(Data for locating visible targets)
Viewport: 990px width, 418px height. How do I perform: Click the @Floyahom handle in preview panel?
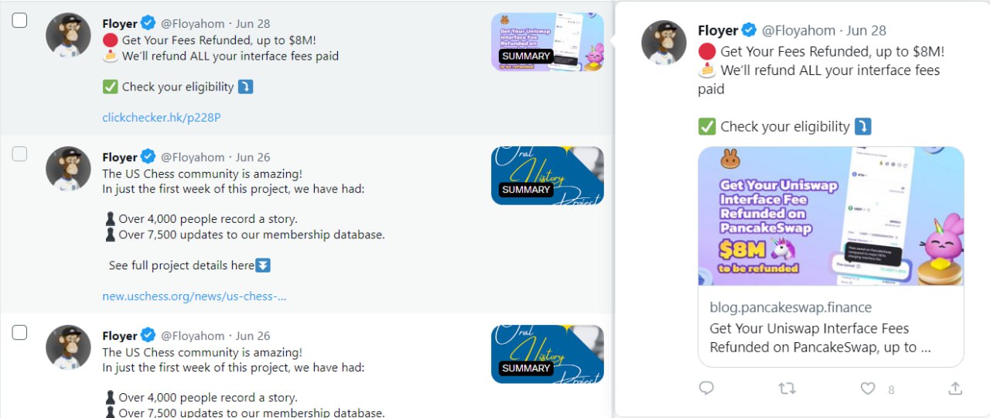798,30
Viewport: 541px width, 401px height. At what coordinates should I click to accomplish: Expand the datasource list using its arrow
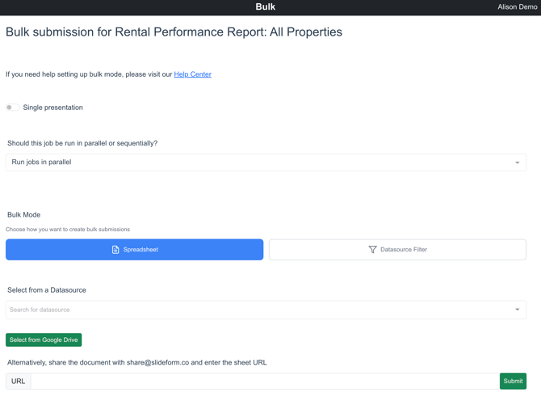coord(518,310)
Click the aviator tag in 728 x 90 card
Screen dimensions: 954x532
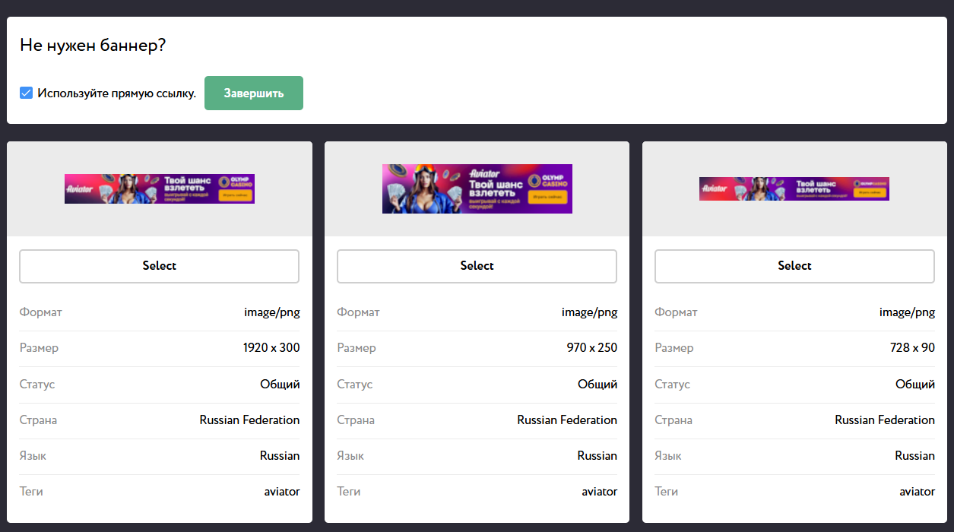(917, 492)
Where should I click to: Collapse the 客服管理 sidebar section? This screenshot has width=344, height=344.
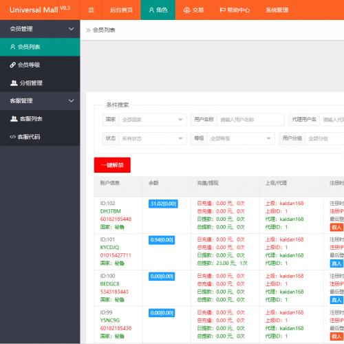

**Short problem**
Reproduce the lines above word for word, leaving out the pictures.

**Finished exercise**
Viewport: 990px width, 418px height. How do I perform: Click the @Floyahom handle in preview panel?
798,30
Viewport: 541px width, 401px height. At what coordinates should I click to accomplish: Expand the datasource list using its arrow
coord(518,310)
Click the aviator tag in 728 x 90 card
Screen dimensions: 954x532
(917, 492)
Where should I click to: Collapse the 客服管理 sidebar section? This screenshot has width=344, height=344.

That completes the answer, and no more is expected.